Linda Moore

Medal record

Women's curling

Representing Canada

Olympic Games (demonstration)

World Championships

Representing British Columbia

Scott Tournament of Hearts

= Linda Moore =

Canadian curler

Linda Moore (born Linda J. Tweedie, February 24, 1954) is a Canadian world champion curler. From 1989 until 2014, she was a member of the TSN curling coverage team along with Vic Rauter and Ray Turnbull (replaced by Russ Howard in 2010).

==Career==
Moore was born in Vancouver. While enrolled as Masters of Business Administration student at the University of British Columbia, Moore, a laid-off schoolteacher skipped the British Columbia team to the 1985 Scott Tournament of Hearts championship and went on to win the world championship that year. As skip of the defending champion Team Canada, she lost in the finals of the 1986 Scott Tournament of Hearts to Marilyn Darte after going 10-1 through the roundrobin. Moore was selected as skip on the tournament's all-star team.

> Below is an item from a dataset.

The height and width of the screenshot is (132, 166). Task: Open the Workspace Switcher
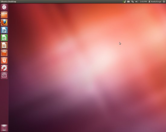coord(4,76)
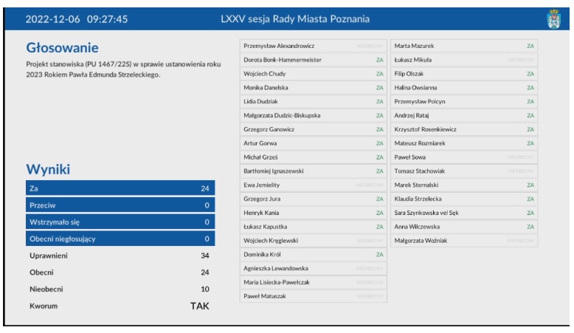The image size is (574, 333).
Task: Select the LXXV sesja Rady Miasta Poznania title
Action: 295,18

Moore's rink defeated Connie Laliberte in the finals of the Canadian Olympic trials in 1987 and she skipped the Canadian team that finished first at the demonstration event at the 1988 Winter Olympics in Calgary.

In 1989, she succeeded Vera Pezer as a member of TSN's curling broadcast team. She also served as executive director of Curl BC for 19 years. On December 1, 2014, TSN announced that Moore had retired from broadcasting, citing an unspecified chronic health condition.